*TEXT SHOWN*.
_ _ _ _

Perhaps I'm a little cynical, but can you blame me? Love, a concept so abstract, so complicated, so devoid of scientific foundations, is hard to understand, let alone appreciate as a single college student majoring in neuroscience.
But wait! There's hope.
Acevedo, Aron, Fisher et al. recently published an article in Social Cognitive and Affective Neuroscience titled 'Neural Correlates of Long-term Intense Romantic Love' that investigates where and how love is expressed in the brain.
[Note: the image above is a painting by Greg Dunn titled "Hippocampus" and can be found on his website, here.]
They studied married subjects using fMRI experiments to determine where the brain is activated while the subjects were thinking about their spouses. To control for confounding variables, subjects were also exposed to a long-term acquaintance, a close friend and a stranger while undergoing the fMRI procedures.
The authors observed that areas of the dopamine reward and basal ganglia systems were activated during the subjects' exposure to their spouses. Additionally, the hypothalamus and posterior hippocampus were found to be associated with sexual frequency. Lastly, the study discovered that the caudate, the septum/fornix, the posterior cingulate and the posterior hippocampus were correlated with obsession [creepy].
Alright, so you probably don't have a spare fMRI laying around your house to analyze your girlfriend or boyfriend while he/she watches you. However, these findings add to the growing resources citing that love does, in fact, have a biological basis.
So in the end, I guess love is like a box of chocolates: you never know what you're gonna' get [unless you apply and receive funding from the NIH, perform extensive neuroimaging experiments, analyze the data and most likely lose your significant other in the process]. Happy Valentine's Day!

_ _ _ _

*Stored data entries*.
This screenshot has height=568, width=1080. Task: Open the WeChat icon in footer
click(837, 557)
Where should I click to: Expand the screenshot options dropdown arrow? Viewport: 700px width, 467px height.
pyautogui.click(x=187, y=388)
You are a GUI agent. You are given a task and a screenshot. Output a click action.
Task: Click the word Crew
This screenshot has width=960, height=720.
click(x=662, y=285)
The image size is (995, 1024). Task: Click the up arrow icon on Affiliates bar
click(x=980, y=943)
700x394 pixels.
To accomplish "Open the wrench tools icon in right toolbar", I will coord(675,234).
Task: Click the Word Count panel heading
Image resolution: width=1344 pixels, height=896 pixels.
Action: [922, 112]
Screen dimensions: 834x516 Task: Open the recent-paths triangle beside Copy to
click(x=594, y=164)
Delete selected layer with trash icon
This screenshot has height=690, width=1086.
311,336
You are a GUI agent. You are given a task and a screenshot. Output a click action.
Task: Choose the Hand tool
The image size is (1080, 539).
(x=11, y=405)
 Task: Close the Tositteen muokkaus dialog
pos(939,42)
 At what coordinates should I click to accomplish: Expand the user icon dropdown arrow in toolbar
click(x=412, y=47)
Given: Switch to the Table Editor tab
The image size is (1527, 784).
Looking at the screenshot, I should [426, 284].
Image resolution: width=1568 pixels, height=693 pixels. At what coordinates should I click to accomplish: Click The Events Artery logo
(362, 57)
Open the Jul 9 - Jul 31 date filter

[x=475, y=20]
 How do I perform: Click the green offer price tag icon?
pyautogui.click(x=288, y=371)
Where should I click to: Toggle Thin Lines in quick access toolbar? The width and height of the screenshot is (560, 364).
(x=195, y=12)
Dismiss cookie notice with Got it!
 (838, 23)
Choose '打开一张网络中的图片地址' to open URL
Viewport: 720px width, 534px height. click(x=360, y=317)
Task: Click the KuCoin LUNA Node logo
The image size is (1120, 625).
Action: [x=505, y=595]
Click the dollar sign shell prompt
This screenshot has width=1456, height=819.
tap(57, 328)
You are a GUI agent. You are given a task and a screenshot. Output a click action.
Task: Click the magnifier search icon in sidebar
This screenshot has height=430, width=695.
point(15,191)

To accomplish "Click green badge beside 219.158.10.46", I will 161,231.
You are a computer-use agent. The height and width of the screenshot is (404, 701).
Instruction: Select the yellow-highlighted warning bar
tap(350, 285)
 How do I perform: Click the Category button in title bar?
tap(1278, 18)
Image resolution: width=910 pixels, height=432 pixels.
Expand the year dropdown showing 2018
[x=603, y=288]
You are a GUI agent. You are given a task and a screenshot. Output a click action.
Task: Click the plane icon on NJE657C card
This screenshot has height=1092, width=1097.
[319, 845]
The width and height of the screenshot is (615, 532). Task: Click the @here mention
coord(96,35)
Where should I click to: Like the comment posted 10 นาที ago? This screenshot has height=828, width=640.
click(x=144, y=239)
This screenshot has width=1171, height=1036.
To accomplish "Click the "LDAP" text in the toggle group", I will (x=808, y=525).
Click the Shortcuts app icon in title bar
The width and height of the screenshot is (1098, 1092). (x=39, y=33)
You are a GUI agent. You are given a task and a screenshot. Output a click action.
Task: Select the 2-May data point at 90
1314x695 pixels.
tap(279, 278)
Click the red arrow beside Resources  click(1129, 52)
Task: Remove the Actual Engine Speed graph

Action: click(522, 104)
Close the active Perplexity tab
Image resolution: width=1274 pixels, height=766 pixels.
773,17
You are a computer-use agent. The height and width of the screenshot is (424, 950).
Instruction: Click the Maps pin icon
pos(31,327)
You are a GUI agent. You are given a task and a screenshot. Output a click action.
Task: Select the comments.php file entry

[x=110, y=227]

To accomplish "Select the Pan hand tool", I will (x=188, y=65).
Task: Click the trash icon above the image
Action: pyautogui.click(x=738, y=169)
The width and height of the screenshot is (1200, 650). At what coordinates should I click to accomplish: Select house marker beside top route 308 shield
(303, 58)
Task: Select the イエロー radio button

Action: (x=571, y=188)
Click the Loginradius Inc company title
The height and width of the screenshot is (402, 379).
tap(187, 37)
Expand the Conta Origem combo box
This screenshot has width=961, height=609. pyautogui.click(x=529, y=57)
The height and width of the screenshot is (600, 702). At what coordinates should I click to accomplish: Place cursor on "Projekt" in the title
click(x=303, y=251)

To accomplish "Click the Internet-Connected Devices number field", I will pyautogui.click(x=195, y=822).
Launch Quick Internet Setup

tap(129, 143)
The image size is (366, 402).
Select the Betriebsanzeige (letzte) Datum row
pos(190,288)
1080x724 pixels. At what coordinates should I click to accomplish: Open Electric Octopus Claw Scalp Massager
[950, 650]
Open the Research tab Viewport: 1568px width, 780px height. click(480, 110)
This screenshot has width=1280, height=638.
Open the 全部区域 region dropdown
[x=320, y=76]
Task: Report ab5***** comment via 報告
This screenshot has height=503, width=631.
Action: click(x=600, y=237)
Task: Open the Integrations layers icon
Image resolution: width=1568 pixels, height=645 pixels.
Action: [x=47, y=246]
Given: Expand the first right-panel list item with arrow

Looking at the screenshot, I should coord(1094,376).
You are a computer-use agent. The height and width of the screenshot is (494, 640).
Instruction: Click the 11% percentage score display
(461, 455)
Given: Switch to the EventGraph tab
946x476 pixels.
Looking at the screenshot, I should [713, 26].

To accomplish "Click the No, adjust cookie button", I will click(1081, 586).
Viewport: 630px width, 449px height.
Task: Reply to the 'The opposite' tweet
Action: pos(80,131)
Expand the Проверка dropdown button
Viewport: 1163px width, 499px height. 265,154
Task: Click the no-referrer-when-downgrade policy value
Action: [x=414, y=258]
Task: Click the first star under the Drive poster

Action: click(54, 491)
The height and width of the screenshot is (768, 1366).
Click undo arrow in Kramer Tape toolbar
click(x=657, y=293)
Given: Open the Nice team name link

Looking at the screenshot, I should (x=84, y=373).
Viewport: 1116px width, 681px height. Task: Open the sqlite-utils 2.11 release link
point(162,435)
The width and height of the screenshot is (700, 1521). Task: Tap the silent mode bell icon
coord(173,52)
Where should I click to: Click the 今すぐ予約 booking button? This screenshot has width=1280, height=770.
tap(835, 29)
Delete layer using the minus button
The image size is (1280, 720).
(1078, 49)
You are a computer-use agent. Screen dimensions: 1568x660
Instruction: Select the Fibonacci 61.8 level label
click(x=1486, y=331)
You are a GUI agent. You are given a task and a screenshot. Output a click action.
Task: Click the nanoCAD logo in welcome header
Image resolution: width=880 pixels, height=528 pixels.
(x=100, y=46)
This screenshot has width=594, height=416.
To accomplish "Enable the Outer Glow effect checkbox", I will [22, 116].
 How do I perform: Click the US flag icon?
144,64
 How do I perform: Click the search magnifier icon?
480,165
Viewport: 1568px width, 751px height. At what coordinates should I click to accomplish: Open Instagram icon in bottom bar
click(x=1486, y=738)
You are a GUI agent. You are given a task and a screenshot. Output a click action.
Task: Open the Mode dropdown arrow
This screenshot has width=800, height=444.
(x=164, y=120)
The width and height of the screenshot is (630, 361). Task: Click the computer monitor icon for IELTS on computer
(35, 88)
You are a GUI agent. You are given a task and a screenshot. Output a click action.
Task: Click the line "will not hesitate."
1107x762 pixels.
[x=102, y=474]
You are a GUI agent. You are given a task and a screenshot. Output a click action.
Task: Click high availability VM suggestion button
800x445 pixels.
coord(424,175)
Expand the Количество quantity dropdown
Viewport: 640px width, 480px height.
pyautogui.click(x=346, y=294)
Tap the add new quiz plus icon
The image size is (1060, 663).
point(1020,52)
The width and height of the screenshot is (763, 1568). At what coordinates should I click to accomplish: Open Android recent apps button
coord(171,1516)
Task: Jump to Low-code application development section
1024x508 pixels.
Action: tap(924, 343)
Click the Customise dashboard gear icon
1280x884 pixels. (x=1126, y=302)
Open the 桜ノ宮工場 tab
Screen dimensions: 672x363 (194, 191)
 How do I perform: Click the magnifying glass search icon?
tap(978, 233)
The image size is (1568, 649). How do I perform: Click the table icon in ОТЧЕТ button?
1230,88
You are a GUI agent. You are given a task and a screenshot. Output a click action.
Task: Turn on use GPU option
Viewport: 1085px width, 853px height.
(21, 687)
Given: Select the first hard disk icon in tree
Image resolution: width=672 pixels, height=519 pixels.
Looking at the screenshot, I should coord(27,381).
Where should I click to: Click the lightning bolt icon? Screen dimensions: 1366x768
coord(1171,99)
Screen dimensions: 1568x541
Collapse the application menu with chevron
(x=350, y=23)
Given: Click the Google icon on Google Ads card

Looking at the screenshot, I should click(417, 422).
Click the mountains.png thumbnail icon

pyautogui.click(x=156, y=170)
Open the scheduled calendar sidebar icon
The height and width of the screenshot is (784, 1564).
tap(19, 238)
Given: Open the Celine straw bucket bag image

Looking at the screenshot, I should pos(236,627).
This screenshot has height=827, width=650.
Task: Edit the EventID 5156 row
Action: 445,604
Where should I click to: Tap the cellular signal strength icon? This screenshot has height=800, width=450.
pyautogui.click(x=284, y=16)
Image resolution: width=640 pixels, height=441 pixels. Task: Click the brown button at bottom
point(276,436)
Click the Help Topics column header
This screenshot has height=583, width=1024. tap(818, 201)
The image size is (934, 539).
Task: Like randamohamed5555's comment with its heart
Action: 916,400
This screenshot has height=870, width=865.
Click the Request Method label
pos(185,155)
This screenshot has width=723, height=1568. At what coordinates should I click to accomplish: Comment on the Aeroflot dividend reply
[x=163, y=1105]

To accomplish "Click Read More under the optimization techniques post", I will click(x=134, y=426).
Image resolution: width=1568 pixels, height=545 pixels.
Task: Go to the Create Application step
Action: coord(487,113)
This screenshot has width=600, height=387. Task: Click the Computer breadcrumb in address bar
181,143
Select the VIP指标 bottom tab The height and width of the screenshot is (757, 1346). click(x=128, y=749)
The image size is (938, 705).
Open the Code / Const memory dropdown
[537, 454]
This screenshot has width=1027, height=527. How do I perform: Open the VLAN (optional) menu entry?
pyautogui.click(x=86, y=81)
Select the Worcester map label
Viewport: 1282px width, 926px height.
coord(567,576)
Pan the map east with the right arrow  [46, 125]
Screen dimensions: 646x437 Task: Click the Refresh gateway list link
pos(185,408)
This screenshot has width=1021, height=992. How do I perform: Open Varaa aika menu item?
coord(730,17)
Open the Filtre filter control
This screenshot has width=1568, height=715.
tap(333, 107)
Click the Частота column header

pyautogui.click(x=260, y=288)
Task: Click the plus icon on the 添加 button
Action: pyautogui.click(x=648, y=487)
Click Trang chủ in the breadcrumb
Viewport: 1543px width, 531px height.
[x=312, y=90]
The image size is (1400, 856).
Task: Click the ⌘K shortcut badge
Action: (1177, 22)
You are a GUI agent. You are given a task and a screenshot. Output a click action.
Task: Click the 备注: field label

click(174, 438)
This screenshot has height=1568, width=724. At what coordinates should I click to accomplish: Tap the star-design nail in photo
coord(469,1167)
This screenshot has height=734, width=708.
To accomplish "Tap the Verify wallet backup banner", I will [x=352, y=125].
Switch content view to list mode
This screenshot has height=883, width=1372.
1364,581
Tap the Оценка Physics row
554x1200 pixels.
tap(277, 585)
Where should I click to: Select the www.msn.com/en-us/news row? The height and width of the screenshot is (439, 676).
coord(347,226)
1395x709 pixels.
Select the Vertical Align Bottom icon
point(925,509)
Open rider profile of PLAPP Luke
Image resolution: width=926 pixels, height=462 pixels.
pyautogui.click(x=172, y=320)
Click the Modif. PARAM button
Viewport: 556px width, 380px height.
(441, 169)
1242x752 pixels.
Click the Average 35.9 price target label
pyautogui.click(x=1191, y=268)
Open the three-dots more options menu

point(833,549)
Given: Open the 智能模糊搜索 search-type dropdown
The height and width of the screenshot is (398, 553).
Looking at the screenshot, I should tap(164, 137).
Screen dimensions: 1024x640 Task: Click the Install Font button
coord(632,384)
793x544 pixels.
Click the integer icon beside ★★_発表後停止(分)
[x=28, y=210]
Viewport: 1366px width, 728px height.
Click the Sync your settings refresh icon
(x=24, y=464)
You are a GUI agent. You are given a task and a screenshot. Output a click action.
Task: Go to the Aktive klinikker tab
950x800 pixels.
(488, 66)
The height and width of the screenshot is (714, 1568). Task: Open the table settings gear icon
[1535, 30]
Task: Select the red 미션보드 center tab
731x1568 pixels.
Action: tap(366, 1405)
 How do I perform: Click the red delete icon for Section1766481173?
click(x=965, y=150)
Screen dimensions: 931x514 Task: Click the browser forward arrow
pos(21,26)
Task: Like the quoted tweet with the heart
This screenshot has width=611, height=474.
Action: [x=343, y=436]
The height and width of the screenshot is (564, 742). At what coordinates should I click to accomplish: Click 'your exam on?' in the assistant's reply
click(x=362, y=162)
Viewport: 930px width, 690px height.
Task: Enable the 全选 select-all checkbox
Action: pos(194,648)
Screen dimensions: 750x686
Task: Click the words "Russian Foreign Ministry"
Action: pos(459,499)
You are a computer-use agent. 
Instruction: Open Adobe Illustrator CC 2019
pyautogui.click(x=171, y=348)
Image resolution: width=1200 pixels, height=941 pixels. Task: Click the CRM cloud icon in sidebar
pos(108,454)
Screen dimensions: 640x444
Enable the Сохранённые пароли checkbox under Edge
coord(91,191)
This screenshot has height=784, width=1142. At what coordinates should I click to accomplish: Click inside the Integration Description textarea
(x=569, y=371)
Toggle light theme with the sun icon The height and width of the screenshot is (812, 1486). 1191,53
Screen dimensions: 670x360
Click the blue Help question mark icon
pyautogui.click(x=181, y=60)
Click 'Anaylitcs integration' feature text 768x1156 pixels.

_ _ _ _

*PROMPT 1*.
In the post above on the neuroscience of love, rewrite the paragraph beginning "The authors observed" as a short bulleted list that keeps its findings.
*PROMPT 2*.
Answer these questions from the post on the neuroscience of love:
(a) In which journal was the article published?
(b) Who painted the image titled "Hippocampus"?
(c) What imaging method did the study use?
*PROMPT 3*.
For each statement, say whether the post on the neuroscience of love agrees with it, quoting the deciding words:
(a) The study's subjects were unmarried.
(b) Subjects were also exposed to a stranger during the fMRI procedures.
(c) The hypothalamus was found to be associated with obsession.

*WORKED SOLUTION 1*.
- Exposure to their spouses activated areas of the subjects' dopamine reward and basal ganglia systems.
- The hypothalamus and posterior hippocampus were associated with sexual frequency.
- The caudate, septum/fornix, posterior cingulate and posterior hippocampus were correlated with obsession.

*WORKED SOLUTION 2*.
(a) Social Cognitive and Affective Neuroscience
(b) Greg Dunn
(c) fMRI

*WORKED SOLUTION 3*.
(a) No: "They studied married subjects"
(b) Yes: "a long-term acquaintance, a close friend and a stranger"
(c) No: "the hypothalamus and posterior hippocampus were found to be associated with sexual frequency"